1. L'obéissance véritable aux Vicaires de Jésus-Christ ou aux Supérieurs existe dès qu'un inférieur exécute ce qui lui est le plus contraire, exactement et volontiers, sans manifester jamais, par signe, par parole ou action, qu'un ordre ne lui va pas du tout. Mais c'en est fini de l'obéissance vraie, lorsque celui qui est soumis imagine lui-même les commandements et désigne les œuvres qui lui plairaient. Écoutez ce que dit saint Augustin : « Seigneur quel excellent serviteur vous avez en celui qui s'applique moins à vous entendre lui commander ce qu'il veut, qu'à vouloir ce qu'il apprend que vous lui ordonnez (2). »

 

2. Le véritable obéissant n'attend jamais qu'on lui commande. Il suffit qu'il sache ou qu'il croit que telle est la volonté de son supérieur pour qu'il mette toute son ardeur à l'exécuter : c'est comme s'il y avait eu un ordre, et cela, à l'exemple de Notre-Seigneur Jésus-Christ, auquel la volonté et le bon plaisir de son Père tenaient lieu de commandement souverain.

Le véritable obéissant ne dispose jamais de ses propres actions. Il n'en juge pas à son sens, il ne dit ce qu'il en pense à personne ; puisqu'il n'a pas de volonté propre, il n'y a pas non plus quelque chose qu'il ne veuille pas (3). Il confie à Dieu et à ses supérieurs, simplement et sans inquiétude, le soin de disposer de lui-même, en toutes choses (4).

Le véritable obéissant ne se demande pas si c’est bien ou mal (5) ; Abraham non plus n'a pas jugé si c'était bien ou mal d'immoler son fils : Dieu le lui ordonnait !... Il ne distingue pas davantage le bien du mieux. Il estime, même dans le doute, que ce qu'on lui commande est toujours le meilleur : excepté le cas où il apparaîtrait manifestement que l'ordre est injuste. Alors, « sachez, dit saint Grégoire, qu'on ne peut jamais faire le mal par obéissance ; mais le bien que vous faites quelquefois par obéissance vous devez l'interrompre ».

Et saint Grégoire continue : « On nous impose parfois ce que le monde estime un bonheur, et parfois ce qu'il regarde comme une adversité.
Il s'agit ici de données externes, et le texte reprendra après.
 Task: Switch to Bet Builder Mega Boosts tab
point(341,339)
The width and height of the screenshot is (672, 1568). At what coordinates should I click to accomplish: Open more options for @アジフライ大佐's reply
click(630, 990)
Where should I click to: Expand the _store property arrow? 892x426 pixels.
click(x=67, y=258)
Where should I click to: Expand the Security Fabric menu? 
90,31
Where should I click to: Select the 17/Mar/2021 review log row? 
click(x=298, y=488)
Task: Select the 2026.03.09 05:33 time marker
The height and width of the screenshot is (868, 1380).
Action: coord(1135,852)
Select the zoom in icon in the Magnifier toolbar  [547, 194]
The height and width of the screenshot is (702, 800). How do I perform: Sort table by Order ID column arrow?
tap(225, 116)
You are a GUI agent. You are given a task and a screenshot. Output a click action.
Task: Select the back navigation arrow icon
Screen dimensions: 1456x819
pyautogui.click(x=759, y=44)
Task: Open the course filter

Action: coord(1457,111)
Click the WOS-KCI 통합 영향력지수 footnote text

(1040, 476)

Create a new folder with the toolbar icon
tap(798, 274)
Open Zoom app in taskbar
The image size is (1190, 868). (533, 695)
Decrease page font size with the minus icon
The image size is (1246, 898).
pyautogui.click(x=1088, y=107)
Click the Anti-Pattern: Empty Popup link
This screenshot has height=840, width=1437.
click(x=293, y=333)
Il faut donc remarquer, avec le plus grand soin, que, tantôt, l'obéissance est nulle, si elle met un peu du sien ; et, tantôt elle est très réduite, si elle n'a pas quelque chose d'elle-même. Ainsi, on ordonne à celui-ci de monter ; on lui impose une place plus élevée : il obéit afin d'en prendre possession ; mais il supprime pour soi-même la vertu d'obéissance, si ses propres désirs le faisaient aussi soupirer après cet avancement. Est-ce se diriger par obéissance que d'accepter les honneurs et les succès de ce monde pour ne servir que les envies de sa propre ambition ? Mais voici, d'autre part, qu'on lui commande ce que le monde méprise, on lui ordonne d'aller au-devant des injures et des opprobres : alors, si son cœur, de lui-même, ne les souhaite pas, il diminue le mérite de son obéissance. Il descend, il s'abaisse sans doute jusqu'à ce qui est méprisé en cette vie, mais c'est malgré lui et sans le vouloir... Ainsi donc, l'obéissant doit avoir quelque chose du sien, en ce qui lui déplaît ; et ne rien avoir de lui-même en ce qui le rend heureux (6), pour que, dans le premier cas, son obéissance soit d'autant plus glorieuse qu'elle rejoint aussi par ses désirs l'ordre même de Dieu ; et dans l'autre cas, d'autant plus vraie qu'elle se sépare entièrement, dans son intention, de la gloire présente en ne la recevant que par la volonté divine (7). »

 

3. Ce qui nous pousse à obéir, c'est l'obéissance entière de Jésus-Christ. Non seulement il obéit en toutes choses à Dieu son Père, puisqu'il disait : « Que ce ne soit pas ma volonté, mais la vôtre qui se fasse » (Luc, ch. 22, v. 42), mais encore il se soumit à des hommes bons, et à des méchants, et même aux démons (8).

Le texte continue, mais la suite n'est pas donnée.